Una delle misure più discusse della Legge di bilancio – ora quasi interamente silenziata dal dibattito sulla legge elettorale – è l’Anticipo finanziario a garanzia pensionistica (Ape), introdotto in via sperimentale per il periodo 1 maggio 2017-31 dicembre 2018. Può accedervi chi ha compiuto 63 anni di età, matura il diritto alla pensione di vecchiaia entro 3 anni e 7 mesi, ha almeno 20 anni di contributi versati e ha una pensione – al netto dell’ammortamento della rata Ape – pari ad almeno 1,4 volte il trattamento minimo Inps (circa 700 euro, se si considerano gli importi 2016). Si tratta sostanzialmente di un prestito che viene acceso con un finanziatore (una banca, o probabilmente anche una società finanziaria), restituito con rate mensili in 20 anni a partire dalla data di decorrenza della pensione ed è assistito da una polizza assicurativa obbligatoria in caso di premorienza.

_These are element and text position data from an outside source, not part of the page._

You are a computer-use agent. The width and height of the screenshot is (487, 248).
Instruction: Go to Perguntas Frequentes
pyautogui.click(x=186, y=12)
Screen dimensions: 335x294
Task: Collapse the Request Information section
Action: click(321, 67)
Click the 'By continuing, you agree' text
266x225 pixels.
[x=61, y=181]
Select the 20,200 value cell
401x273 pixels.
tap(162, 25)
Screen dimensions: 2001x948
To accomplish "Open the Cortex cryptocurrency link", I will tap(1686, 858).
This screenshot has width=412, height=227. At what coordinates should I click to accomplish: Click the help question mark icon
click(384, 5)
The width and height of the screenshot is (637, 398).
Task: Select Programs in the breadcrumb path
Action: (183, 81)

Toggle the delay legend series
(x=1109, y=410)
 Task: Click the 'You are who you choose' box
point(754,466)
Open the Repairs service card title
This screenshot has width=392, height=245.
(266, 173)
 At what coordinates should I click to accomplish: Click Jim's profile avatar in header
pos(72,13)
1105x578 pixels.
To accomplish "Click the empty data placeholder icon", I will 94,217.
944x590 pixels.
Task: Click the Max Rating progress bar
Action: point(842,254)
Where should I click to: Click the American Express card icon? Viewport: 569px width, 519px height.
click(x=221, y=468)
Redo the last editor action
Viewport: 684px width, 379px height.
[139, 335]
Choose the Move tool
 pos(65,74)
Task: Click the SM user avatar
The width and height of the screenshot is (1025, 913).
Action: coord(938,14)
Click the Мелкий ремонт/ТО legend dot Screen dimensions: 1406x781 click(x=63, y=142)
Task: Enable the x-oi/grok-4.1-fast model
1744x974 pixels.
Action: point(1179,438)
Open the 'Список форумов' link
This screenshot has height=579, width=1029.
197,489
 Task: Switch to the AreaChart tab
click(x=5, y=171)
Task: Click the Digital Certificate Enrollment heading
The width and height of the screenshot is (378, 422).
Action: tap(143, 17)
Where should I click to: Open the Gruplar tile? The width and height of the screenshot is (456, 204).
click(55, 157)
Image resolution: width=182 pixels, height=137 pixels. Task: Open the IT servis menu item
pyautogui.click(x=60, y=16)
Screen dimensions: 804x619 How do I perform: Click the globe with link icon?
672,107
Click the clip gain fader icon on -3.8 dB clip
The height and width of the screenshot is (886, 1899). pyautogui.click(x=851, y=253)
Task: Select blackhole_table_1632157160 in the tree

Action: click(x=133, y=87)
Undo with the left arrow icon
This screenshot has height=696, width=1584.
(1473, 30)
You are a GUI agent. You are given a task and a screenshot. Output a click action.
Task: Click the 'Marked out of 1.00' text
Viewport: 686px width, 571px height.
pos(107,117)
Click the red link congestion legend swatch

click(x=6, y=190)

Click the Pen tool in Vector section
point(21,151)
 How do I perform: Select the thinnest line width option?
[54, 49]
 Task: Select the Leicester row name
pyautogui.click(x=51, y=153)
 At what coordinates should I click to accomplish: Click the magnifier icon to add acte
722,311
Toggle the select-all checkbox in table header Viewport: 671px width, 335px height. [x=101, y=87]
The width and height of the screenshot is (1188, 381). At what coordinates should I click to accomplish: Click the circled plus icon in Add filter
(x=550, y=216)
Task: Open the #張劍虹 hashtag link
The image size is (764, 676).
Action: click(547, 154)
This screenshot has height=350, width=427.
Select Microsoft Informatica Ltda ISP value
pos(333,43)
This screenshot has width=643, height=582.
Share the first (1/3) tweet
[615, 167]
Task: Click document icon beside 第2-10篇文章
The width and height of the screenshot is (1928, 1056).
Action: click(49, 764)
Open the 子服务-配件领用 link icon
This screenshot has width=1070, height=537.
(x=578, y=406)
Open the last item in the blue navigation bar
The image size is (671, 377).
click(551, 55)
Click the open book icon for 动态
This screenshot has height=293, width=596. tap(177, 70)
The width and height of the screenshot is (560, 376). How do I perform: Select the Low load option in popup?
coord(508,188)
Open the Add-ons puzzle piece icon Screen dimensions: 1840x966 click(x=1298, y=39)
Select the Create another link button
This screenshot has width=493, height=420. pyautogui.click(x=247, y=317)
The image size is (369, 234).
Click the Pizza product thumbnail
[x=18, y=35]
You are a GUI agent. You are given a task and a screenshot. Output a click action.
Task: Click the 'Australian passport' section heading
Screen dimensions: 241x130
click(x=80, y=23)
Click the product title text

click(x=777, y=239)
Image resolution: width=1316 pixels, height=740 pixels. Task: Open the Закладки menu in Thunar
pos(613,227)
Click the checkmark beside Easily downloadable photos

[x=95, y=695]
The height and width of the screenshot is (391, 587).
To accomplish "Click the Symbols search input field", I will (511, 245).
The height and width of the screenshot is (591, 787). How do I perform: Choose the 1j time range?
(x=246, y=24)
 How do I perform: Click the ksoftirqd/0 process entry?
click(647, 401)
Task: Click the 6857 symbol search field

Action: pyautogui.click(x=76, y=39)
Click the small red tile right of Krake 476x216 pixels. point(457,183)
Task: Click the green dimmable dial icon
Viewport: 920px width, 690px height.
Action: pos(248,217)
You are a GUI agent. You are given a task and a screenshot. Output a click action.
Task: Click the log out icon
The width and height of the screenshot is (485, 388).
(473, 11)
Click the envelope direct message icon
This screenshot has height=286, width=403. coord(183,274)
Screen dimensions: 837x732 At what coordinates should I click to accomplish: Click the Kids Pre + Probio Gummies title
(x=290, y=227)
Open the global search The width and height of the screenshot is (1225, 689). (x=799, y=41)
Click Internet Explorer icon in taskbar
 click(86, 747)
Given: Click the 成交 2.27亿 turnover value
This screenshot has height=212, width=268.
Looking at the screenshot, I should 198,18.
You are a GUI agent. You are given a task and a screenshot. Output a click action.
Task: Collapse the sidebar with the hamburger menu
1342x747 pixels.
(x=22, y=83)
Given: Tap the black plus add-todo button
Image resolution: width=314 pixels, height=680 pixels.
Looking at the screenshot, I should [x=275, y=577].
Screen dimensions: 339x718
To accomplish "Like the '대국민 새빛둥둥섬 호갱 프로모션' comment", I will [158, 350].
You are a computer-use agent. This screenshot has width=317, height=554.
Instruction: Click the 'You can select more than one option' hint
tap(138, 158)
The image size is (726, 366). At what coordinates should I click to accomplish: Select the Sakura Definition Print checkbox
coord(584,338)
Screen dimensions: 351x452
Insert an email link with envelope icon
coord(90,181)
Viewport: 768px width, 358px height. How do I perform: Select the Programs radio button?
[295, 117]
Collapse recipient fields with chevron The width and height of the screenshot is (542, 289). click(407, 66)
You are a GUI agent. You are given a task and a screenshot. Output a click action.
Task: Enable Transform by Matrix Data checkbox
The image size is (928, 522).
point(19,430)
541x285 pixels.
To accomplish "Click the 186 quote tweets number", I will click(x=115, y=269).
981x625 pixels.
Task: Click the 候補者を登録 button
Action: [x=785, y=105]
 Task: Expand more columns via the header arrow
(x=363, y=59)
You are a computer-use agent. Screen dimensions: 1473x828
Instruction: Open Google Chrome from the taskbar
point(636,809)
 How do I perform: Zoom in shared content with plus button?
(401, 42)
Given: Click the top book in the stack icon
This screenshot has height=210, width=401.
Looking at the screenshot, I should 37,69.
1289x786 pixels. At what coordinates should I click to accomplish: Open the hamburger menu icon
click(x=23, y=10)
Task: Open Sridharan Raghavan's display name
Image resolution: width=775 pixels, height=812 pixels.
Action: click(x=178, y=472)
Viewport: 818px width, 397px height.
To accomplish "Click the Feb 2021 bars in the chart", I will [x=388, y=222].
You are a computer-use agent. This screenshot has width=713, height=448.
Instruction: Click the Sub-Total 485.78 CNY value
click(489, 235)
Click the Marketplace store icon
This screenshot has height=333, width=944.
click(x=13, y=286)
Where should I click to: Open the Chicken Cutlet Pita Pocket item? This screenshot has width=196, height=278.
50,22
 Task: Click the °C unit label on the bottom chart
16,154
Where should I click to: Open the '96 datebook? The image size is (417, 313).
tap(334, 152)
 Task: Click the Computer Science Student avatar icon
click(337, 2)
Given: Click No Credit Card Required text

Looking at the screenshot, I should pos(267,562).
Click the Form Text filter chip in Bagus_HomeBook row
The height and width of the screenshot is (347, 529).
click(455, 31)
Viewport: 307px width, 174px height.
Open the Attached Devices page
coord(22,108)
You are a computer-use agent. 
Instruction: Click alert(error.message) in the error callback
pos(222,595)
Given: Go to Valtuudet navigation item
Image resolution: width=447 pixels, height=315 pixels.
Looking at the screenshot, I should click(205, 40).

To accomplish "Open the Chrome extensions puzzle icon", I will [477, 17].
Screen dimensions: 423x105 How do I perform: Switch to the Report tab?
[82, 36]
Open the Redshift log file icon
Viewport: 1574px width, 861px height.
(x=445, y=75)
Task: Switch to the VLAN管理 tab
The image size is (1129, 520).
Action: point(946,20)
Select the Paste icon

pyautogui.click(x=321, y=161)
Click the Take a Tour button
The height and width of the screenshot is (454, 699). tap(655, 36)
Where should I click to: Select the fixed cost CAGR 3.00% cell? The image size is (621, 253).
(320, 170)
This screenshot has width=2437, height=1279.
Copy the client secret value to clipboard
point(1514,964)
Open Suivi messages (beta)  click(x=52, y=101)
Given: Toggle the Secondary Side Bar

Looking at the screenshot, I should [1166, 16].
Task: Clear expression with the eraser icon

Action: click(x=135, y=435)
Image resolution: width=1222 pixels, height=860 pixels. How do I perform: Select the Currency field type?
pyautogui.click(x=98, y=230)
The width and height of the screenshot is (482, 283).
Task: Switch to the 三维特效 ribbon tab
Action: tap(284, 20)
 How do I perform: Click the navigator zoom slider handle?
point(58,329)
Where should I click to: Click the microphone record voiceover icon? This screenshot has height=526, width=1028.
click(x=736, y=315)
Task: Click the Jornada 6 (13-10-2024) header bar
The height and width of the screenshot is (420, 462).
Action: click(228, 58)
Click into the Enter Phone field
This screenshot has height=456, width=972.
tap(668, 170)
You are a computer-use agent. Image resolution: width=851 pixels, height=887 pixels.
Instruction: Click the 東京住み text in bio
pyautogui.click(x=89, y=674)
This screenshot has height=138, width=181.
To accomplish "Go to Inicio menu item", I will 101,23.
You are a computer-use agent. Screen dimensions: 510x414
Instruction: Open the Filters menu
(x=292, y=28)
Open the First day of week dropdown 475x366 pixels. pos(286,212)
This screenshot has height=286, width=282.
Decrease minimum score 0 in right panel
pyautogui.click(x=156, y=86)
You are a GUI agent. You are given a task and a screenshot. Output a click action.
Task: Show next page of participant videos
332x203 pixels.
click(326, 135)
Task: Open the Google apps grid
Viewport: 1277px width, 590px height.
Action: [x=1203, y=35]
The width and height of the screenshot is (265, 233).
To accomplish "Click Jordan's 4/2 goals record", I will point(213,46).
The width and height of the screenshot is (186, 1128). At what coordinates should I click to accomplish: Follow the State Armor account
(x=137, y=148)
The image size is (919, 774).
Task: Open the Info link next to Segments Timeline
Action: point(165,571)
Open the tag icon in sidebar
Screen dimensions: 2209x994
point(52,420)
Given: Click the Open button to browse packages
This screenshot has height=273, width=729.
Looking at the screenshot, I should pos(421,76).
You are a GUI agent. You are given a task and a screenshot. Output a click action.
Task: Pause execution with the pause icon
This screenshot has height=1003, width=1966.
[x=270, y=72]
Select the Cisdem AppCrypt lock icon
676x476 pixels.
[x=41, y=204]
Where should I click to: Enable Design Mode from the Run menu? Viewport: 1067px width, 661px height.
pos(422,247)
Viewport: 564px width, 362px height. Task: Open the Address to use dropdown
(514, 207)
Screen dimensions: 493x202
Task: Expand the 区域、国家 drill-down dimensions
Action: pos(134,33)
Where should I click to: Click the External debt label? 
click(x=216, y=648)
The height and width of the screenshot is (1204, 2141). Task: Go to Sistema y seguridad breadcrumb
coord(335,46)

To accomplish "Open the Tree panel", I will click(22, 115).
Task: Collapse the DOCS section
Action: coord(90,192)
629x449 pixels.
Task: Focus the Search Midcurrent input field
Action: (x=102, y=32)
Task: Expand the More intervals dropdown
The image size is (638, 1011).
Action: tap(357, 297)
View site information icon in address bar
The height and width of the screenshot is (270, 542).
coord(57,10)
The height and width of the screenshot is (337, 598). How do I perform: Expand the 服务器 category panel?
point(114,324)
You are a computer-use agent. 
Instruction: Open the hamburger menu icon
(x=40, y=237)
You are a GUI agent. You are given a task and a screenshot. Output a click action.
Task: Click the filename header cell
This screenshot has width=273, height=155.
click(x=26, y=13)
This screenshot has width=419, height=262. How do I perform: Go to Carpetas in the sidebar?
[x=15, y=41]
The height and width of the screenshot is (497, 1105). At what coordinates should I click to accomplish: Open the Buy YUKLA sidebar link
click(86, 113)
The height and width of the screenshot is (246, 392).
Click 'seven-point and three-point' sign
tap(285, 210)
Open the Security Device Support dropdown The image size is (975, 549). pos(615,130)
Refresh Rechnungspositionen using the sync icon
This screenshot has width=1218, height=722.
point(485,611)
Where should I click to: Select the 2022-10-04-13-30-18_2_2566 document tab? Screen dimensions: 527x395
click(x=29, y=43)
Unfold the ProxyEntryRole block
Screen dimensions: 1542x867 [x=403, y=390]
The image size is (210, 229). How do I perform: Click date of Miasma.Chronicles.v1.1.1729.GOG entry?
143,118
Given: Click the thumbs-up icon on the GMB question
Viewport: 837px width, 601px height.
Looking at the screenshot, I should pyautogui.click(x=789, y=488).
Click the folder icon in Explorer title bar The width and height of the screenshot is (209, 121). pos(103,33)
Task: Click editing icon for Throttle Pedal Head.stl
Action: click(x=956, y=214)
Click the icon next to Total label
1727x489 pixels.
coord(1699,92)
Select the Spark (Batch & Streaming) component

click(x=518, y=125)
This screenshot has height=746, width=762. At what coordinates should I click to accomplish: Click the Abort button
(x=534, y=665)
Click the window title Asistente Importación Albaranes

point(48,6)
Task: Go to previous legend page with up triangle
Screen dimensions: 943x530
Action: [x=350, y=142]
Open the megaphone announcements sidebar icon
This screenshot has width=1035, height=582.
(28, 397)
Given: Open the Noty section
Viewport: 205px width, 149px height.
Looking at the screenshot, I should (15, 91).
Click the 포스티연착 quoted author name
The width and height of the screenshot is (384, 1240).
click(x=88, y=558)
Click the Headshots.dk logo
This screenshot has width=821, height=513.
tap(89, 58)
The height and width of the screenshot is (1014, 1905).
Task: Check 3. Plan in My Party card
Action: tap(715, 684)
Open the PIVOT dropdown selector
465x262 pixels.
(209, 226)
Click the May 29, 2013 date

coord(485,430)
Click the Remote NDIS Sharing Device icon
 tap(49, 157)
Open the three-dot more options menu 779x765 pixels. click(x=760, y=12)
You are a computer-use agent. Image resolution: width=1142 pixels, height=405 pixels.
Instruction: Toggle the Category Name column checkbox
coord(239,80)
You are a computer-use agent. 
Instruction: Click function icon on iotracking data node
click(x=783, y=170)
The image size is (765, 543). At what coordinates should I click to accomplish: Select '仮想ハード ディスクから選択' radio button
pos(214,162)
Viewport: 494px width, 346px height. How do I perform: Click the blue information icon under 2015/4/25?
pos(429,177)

Molte misure attuative saranno prese con uno specifico decreto del Presidente del consiglio dei Ministri, che getterà luce anche sull’accordo-quadro tra ministero dell’Economia e del Lavoro, da una parte, e Abi-Ania, cioè le associazioni rappresentative di banche e assicurazioni, dall’altra, per definire tassi di interesse e tassi di premio assicurativi. Fino alla sua emanazione sarà abbastanza difficoltoso stabilire con certezza i costi del finanziamento, salvo prendere a riferimento i tassi del credito al consumo – espressamente richiamato dalla norma – che, per i crediti personali, si aggirano in media intorno al 10%.
Viene istituito un “Fondo di garanzia per l’accesso all’Ape” presso il ministero dell’Economia e delle Finanze con una dotazione iniziale di 70 milioni di euro per il 2017, attinti – forse un po’ subdolamente – dal fondo di garanzia per l’accesso ai finanziamenti per le imprese con numero di dipendenti inferiore a cinquanta, costituito presso l’Inps. Il finanziamento viene escluso – come per certi aspetti ovvio – dal concorso alla formazione del reddito; tuttavia ciò può non essere indifferente per l’erario. L’uscita anticipata di lavoratori, infatti, in assenza di sostituzioni, comporterà una perdita di gettito fiscale e contributivo. A questo occorre aggiungere l’introduzione di un credito di imposta annuo del 50% dell’importo pari a un ventesimo degli interessi e dei premi assicurativi complessivamente pattuiti nei relativi contratti, per il quale, tra l’altro, non sono previsti limiti di spesa annui, configurando quindi un vero e proprio diritto soggettivo, che potenzialmente potrà incrementare la spesa.
Di tenore decisamente più assistenziale è l’Ape sociale, che consiste in un’indennità erogata a persone di almeno 63 anni particolarmente disagiate, pari all’importo della rata mensile della pensione all’accesso alla prestazione e comunque in misura non superiore a 1.500 euro. Si tratta in sostanza di un anticipo (Ape) finanziato direttamente dallo Stato, al verificarsi di certe condizioni, quali stati di disoccupazione o riduzione della capacità lavorativa del 74% con anzianità contributiva di almeno 30 anni, presenza di coniuge o parenti di primo grado conviventi affetti da grave handicap.
Diversamente dalla sorella maggiore, per l’Ape sociale è stimato il potenziale di accesso (circa 34 mila persone nel 2017, 43 mila nel 2018, poi a decrescere fino ad azzerarsi nel 2023) ed è fissato il limite di spesa (300 milioni di euro nel 2017, 609 nel 2018, 647 nel 2019, poi a decrescere fino a 8 milioni nel 2023), prevedendo quale clausola di salvaguardia il posticipo della decorrenza del trattamento pensionistico per rispettare il limite di spesa.
Naturalmente, vi sono rischi di carattere sociale, che le osservazioni alla relazione tecnica al provvedimento non mancano di rilevare, rappresentati soprattutto dalla pressione politica per estendere il beneficio, ricreando una nuova serie di salvaguardie esodati, ovvero da possibili ricorsi alla Corte Costituzionale di chi rimane a secco, magari patrocinati da sindacati sempre più attenti alle esigenze dei pensionati e sempre meno a quelle dei lavoratori, con l’effetto di moltiplicare la spesa, come nel caso del blocco delle rivalutazioni deciso dalla riforma Monti-Fornero, che rischiò di dissanguare le casse dello Stato.
A conti fatti, in sostanza, si continua ad aumentare la spesa pensionistica, nonostante il sospetto di manovre correttive richieste dall’Unione europea e previsioni di crescita al momento non floride.